### Written problem 1
In the passage about The Dubliners, which two settings did the group alternate between when it first came together?
### Written problem 2
Continue the passage about The Dubliners from its last sentence.
--- Start of Selected extract ---
Looking back now to 1962, when The Dubliners came together, they must have come across as almost eccentric, as they alternated between being the folk orchestra for the Gate Theatre and the musical backdrop to crowds in O'Donohues' Bar. Yet, somehow they emerged as one of the most integrated music groups ever put together. A miracle of Irish urban culture, they quickly built up a reputation as both a close-knit musical unit and entertaining troupe. It wasn't long before music business promoters recognised in them a ready-made commercial product.

But just how deep did that Dubliners identity go? Sure, they had a strong visual image and a common background in the folk bar scene around Dublin city. The music they performed was a direct reflection of the local ethos. But, the fact is too that The Dubliners evolved as a collection of individuals who just happened to share musical styles and cultural attitudes.
--- End of Selected extract ---
--- Start of Dataset content ---
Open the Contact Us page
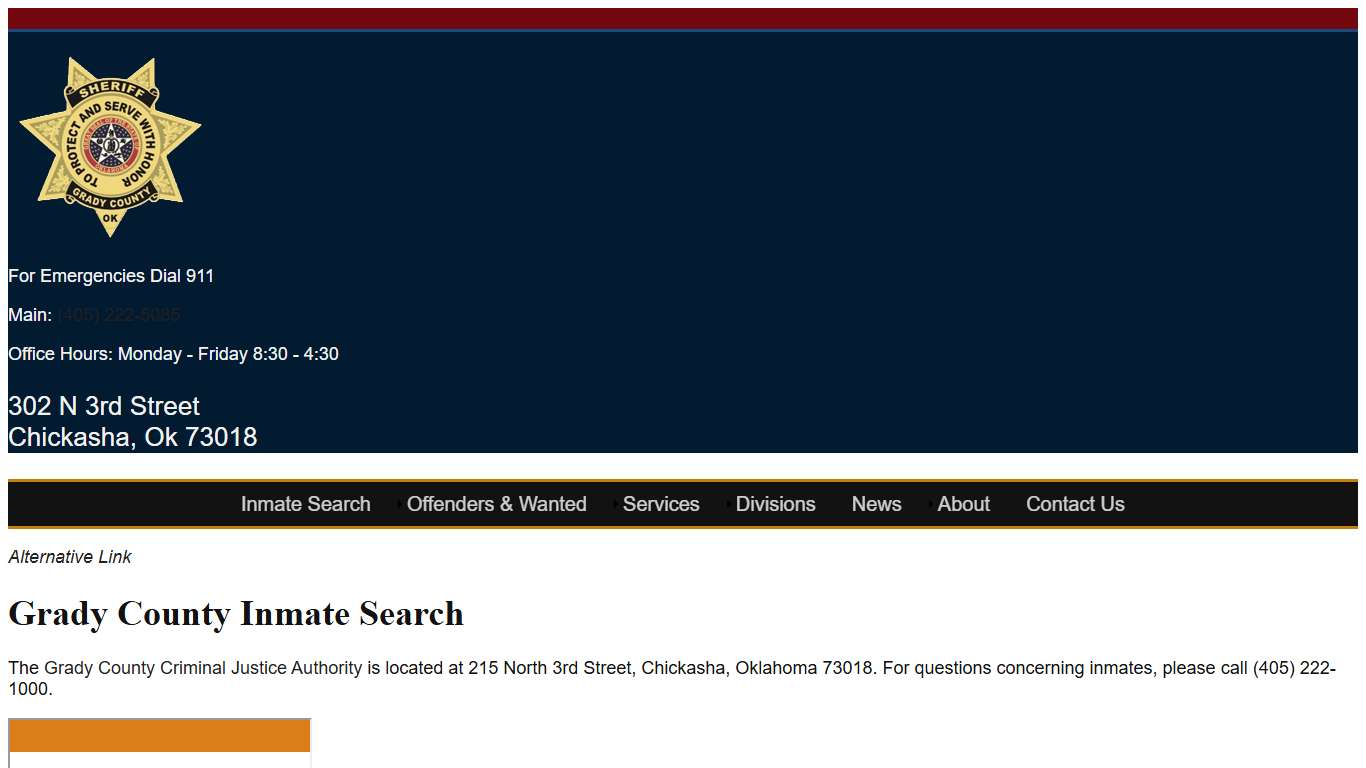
--- End of Dataset content ---
### Response 1
The Gate Theatre, where they were the folk orchestra, and O'Donohues' Bar, where they provided the musical backdrop to crowds.

### Response 2
The group, as Ronnie Drew has explained on occasions, never 'formed' in any real sense. Concerts and European tours developed as personal circumstances and professional opportunities dictated. You can hear just how informal The Dubliners sounded in the early recordings done for Transatlantic in the early-to-mid 1960s.

What comes across most strongly in songs like The Holy Ground and Leaving Of Liverpool is the musicians' ability to play together without sounding arranged or academic. Luke Kelly's banjo picking would come out of nowhere, closely followed by his searing vocals. The rest would join in with him, and away they'd go — as natural as that.

Writing on St Patrick's Day, 1965, journalist/author Mary Kenny had these astute words to say about The Dubliners' appeal: "In Dublin, ballad sessions have become a new social activity. The best ballad bard of all, I think, is Ronnie Drew, with his group The Dubliners. They sing bawdy songs with a proper sawdust Dublin accent. Although well appreciated in their native city, I don't know if they are exportable. You see, they are the real thing."

Ronnie Drew's singing epitomised the kind of spontaneous sincerity Kenny was getting at above. His phrasing and emotional projection in Love is Pleasing, for instance, reveals how a real ballad group works. While folk revivalist outfits tortured old songs to death by over rehearsing them, The Dubliners added a simply effective melody line and let the singer get on with it.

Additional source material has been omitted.